Silly result is silly, but it just shows that English sucks at being precise. This silly proof was originally shown to me by Professor Shai Ben-David in Logic class. He was explaining why we can't use English as a language for Logic. The reasons are essentially the same as the reasons why we can't use English for programming.

We could solve some of these issues by creating restricted English, but figuring our a working subset of English would be a huge task in itself.

It is interesting to see how software engineering techniques would change if this were to be come popular. MVC would translate to separate paragraphs talking about views, models, and their interactions. Most design patterns could be specified with an additional paragraph. Would these design patterns even be useful anymore?

In any case, the progress in free-form linguistic parsing is really interesting, but we will probably see it applied to other fields effectively before we see it as a substitute for traditional programming languages.

5 comments:

  1. I don't entirely disagree with you, but I'm also calling you out on your particular argument being stupid.

    "Banana" + "Ball"
    #=> BananaBall
    1 + 1
    #=> 2

    What?! It doesn't return 11?! What a load of bollocks!

    Okay, so that seems like a trivial problem, but the cases quickly become non-trivial when you get into dynamic typing. So this isn't some sort of problem unique to English. It just so happens that English is hella more overloaded than C#.

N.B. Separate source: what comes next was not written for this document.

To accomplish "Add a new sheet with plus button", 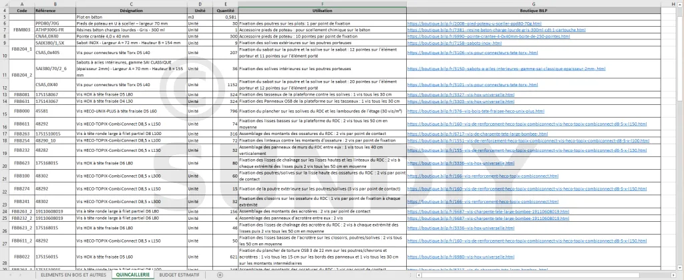I will pyautogui.click(x=220, y=275).
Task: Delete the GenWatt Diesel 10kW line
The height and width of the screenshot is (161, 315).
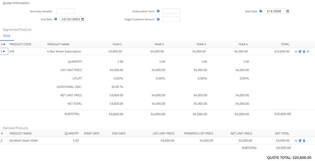Action: click(x=304, y=141)
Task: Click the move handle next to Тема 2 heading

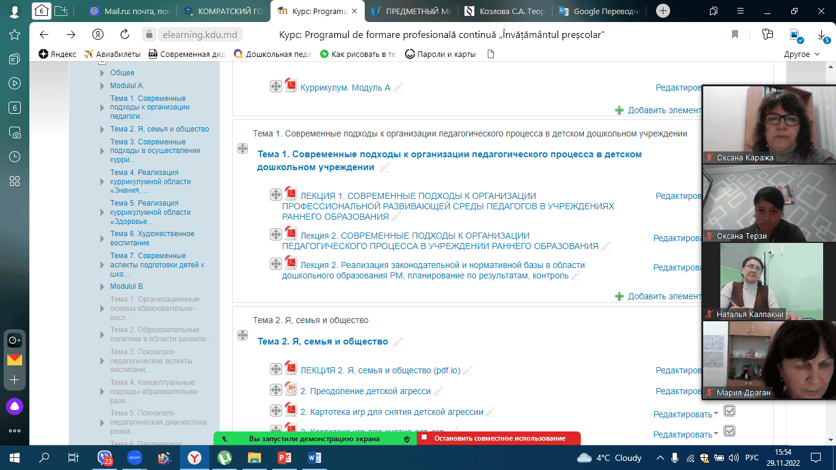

    "In any case, the progress in free-form linguistic parsing is really interesting, but we will probably see it applied to other fields effectively before we see it as a substitute for traditional programming languages."

    Obviously, that's the entire point. It's Not For You. The impreciseness of English actually gives you flexibility in stating complex problems concisely.

    E.g. "How do I defend Poland from the Russians?"

    Maybe that's too vague, so what? Let your HAL 9000 muse about it overnight, and then you can start qualifying things it does wrong in the battle plans:

    "Actually, we'd like to avoid global thermonuclear holocaust if possible"

    "I guess it's alright to let them take the countryside if we can save Warsaw"

    "You know what, aviation fuel is kind of expensive, we'd like to do this with just 3 tanks and a gumball machine"

    Is it difficult? Sure. Is it worth pursuing? Absolutely!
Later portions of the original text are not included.